Stage Fright

Stage Fright

Stage Fright

I watch your body language deciphering every tumult and delight I recite
I wonder if my angst or joy excites you, if it make you feel alright?
In that microcosm it matters not to me, I need to dissect these inner demons
and squashing their mastery of fear and rejection, is my newfangled treatment

I’ve recognized that it’s not about me or you, it’s how we meet up in the middle
I needed my echo to make me powerful enough to pick up my pen and scribble
My voice is the stage, the spot where we engage with each other
We applaud the colors, and embellish the lightning and thunder

My mind, like yours, had succumbed to the fears of this empty matrimony
My hands sodden like a facet, the tremors rippling, underpin my testimony.
Laptop in hand gets paired with my stares, my tongue relished in a chocolate kiss
Wrappers everywhere, cocoon-style living, while getting prepared to fight the abyss

 

I stare again and again, now noticing the shadows in the stools have faces

the faces have a name, my breath becomes too short and my legs start to pace

Their lips unmoving, still their murmurs travel, they mock beneath their breath

Inside me those old cacophonous sobs begin to well, until my eyes feel death…

 

What’s left of this dead star in the hollow gutter of a dying universe

As the spotlight fades on existence, the air gradually is taken over by a curse

The leftover halogen glow from the previous performance still lingers

With ethereal bloats of stagflation still dancing, I hope my confidence triggers…

 

The expectations from sharpened stares is they will appear as ominous,

and those piercing eyes, those constant piercing eyes…will riddle confidence.

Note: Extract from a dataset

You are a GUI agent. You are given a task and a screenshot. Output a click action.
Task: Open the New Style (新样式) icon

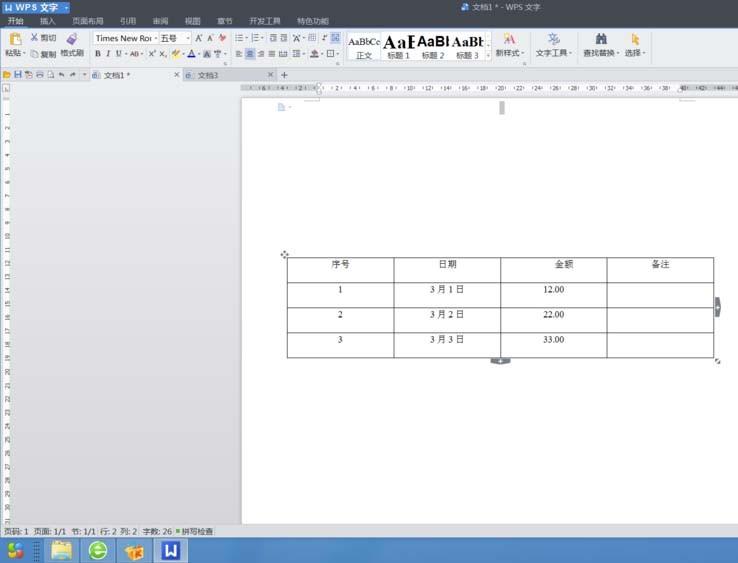509,39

Those are the weapons made to stop humans and tame monsters, true,

but anymore these days I cannot decipher between the two.

 

Such hollow pulls of ephemeral pistols have led to clear pressing dangers

Like who is this ghost I see on stage, may as well have been a stranger

That mirror in the studio apartment right next to the bathroom, is it sating?

maybe the only audience I need is me, but that critic holds no weight and—

 

now I see you all, as little morsels of that same old conviction

and me upon this dais, to you, it may seem as a contradiction

But I was you, back there, filled with reticent retort for courage

I was the socially inept one in the group, I was the socially malnourished.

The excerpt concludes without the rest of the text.